This is a short article about an illustration called Anscombe’s Quartet. It is an extreme example of how blind statistical analysis can trick you. It is also another reminder of the importance of visualising data in your EDA (Exploratory Data Analysis).
Below is a set of four distinct charts, collectively called Anscombe’s Quartet. These charts represent four different sets of data, with no obvious similarities between them. The first clue that there might be some similarities between them is that they all share similar looking trend lines, which will be explained later on.
Chart I) Evenly distributed data points showing a clear linear trend;
Chart II) Evenly distributed data points showing a clear polynomial trend;
Chart III) A clear linear trend with one outlier that looks like it is skewing the line-of-best-fit; and
Chart IV) Grouped data points along the x-axis with no trend
Even from a quick glance, it is obvious that these charts represent diverse datasets and should be understood differently. From a predictive modelling point of view, the charts indicate what sorts of analysis could be used to generate predictions about new points of data, e.g. Chart III looks like it could be modelled using linear regression and Chart IV could be a classification problem.
However, the statistical information about the same four charts paints a different and counterintuitive picture:
As can be seen in the table above, the Sum, Average and St.dev of the data points for each chart are identical.
So despite the fact the the data looks very diverse when visualised, each data set actually contains identical statistical properties.
This phenomenon crops up ‘in-the-field’ very regularly, and in many different guises. The most common occurrence is when relying on averages without understanding the distribution of the underlying data, e.g. where two data sets have similar averages but wildly different distributions (in this case, the data can be visualised in a boxplot or violin plot to compare averages and distributions).
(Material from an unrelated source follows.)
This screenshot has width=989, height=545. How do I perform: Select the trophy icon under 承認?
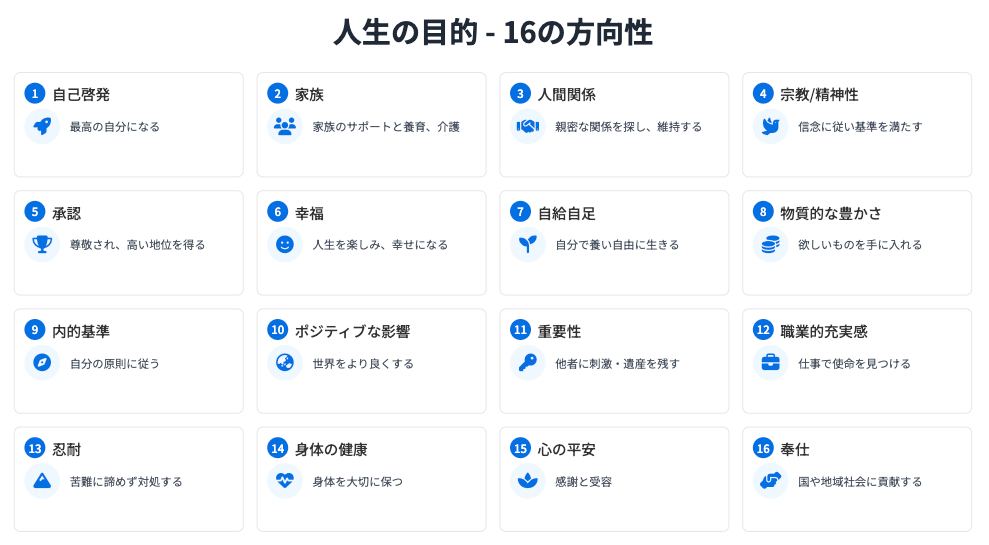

A very simple illustration of this would be measuring the average monthly revenue for two businesses, a wooly coat shop and an icecream shop. Both could have the same average monthly revenue over a year but completely different seasonal patterns.
Another cause of this phenomenon is outliers. Outliers can skew a data set in a way that is hidden in its statistical information but obvious when the data is visualised (see Chart III above).
Using data visualisation, as shown in Chart III, is a solid starting point for checking for hidden outliers. However, when dealing with extremely large data sets, where the outliers might be granular and not show up in a data visualisation, another approach might be to use more complicated statistical techniques such as using z-scores.
Anscombe’s Quartet is another quick, useful reminder of why it’s important to use visualisations when exploring data and how high-level statistical information can be misleading when the data underlying those statistics is not fully understood. Remembering the message of Anscombe’s Quartet can help reduce critical errors when analysing and modelling data, where errors can be caused by a number of reasons including lack of understanding of the distribution of a dataset and outliers.